EE.UU. amenaza con retirarse del Estrecho de Ormuz y dejar a Irán en manos de potencias rivales
El expresidente Donald Trump lanzó una advertencia contundente sobre el futuro del estrecho de Ormuz, una de las rutas marítimas más estratégicas del mundo, al asegurar que Estados Unidos no permitiría que otros países asumieran su protección si la vía llegara a cerrarse. En un mensaje publicado en su red social, el mandatario sugirió que su país actuaría con firmeza para evitar que potencias rivales o aliados indecisos tomaran el control de la situación, en un contexto de creciente tensión geopolítica que ha disparado los precios del petróleo a nivel global.
Trump cuestionó abiertamente la disposición de algunos aliados de Washington para sumarse a una coalición militar destinada a garantizar la seguridad en el estrecho, una zona crítica por la que transita cerca del 20% del crudo mundial. Aunque en el pasado había abogado por una respuesta internacional conjunta, en esta ocasión dejó claro que Estados Unidos no dependería de terceros para resolver la crisis. «No necesitamos a nadie», afirmó, subrayando que su país actuaría de manera unilateral si fuera necesario para mantener abierto el paso.

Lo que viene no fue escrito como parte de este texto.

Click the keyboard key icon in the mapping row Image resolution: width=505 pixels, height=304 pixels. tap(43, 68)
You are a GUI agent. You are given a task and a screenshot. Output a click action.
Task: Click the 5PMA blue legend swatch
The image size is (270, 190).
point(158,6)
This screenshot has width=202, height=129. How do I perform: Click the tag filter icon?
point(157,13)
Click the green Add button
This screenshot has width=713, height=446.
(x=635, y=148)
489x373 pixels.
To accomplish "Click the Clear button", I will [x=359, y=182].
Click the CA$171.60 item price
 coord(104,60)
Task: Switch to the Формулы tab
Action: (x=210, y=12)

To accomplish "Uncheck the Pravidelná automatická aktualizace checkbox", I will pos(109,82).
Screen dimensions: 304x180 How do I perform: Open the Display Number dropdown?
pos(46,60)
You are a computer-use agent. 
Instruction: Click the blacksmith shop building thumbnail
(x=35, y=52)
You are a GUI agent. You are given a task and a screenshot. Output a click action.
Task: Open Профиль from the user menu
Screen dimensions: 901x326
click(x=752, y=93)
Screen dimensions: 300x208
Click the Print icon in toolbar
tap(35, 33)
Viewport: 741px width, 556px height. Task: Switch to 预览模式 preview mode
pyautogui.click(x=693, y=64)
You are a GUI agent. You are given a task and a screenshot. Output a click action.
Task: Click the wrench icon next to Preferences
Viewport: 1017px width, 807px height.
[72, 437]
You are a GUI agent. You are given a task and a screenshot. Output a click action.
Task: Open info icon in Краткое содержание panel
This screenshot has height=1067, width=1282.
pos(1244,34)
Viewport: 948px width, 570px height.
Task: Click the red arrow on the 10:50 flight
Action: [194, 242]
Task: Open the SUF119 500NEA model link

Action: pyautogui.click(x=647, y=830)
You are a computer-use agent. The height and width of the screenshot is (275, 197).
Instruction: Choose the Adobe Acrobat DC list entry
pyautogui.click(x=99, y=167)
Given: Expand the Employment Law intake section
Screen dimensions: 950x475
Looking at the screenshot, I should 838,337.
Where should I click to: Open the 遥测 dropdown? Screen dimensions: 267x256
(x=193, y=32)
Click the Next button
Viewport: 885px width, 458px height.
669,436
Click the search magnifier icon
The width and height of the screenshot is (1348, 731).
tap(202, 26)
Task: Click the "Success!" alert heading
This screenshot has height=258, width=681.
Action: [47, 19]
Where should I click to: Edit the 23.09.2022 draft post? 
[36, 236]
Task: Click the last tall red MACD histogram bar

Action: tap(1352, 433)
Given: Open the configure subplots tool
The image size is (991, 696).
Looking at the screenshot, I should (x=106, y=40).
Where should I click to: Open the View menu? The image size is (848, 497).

La escalada de tensiones en la región se agravó tras los recientes ataques aéreos de Estados Unidos e Israel contra objetivos vinculados a Irán, que respondió cerrando temporalmente el estrecho de Ormuz. Teherán advirtió que cualquier embarcación que intentara cruzar la zona sería blanco de sus fuerzas, una medida que generó alarma en los mercados energéticos. El estrecho, que separa Irán de la península arábiga, es un punto neurálgico para el comercio global, y su bloqueo tendría consecuencias inmediatas en la economía mundial, desde el encarecimiento de los combustibles hasta el desabasto en cadenas de suministro.
El conflicto ha puesto en evidencia las divisiones entre las potencias occidentales y sus socios en Asia, muchos de los cuales han mostrado reticencia a sumarse a una iniciativa militar liderada por Washington. Mientras algunos países europeos han expresado su apoyo a una solución diplomática, otros, como Japón y Corea del Sur, dependen en gran medida del petróleo que transita por la zona y han evitado tomar partido de manera pública. Esta falta de consenso ha dejado a Estados Unidos en una posición incómoda, obligado a sopesar entre una intervención directa o ceder influencia en una región donde China y Rusia buscan ganar terreno.
Las declaraciones de Trump llegan en un momento en que el precio del petróleo registra un repunte significativo, alimentado por el temor a un conflicto prolongado. Analistas advierten que, de mantenerse la inestabilidad en el estrecho, los costos de la energía podrían dispararse aún más, afectando desde el bolsillo de los consumidores hasta la recuperación económica pospandemia. Mientras tanto, Irán ha reiterado que no modificará su doctrina nuclear, a pesar de las presiones internacionales, y ha insistido en que el estrecho de Ormuz requiere un nuevo marco de seguridad que no dependa exclusivamente de la presencia militar estadounidense.
La situación sigue siendo fluida, pero una cosa es clara: el estrecho de Ormuz se ha convertido en el epicentro de una pulseada geopolítica donde se juegan intereses económicos, estratégicos y de poder. Con aliados divididos y rivales al acecho, la pregunta que queda en el aire es si Estados Unidos optará por la fuerza para mantener su hegemonía en la región o si buscará una salida negociada que evite una escalada mayor. Lo que está en juego no es solo el flujo de petróleo, sino el equilibrio de poder en una de las zonas más volátiles del planeta.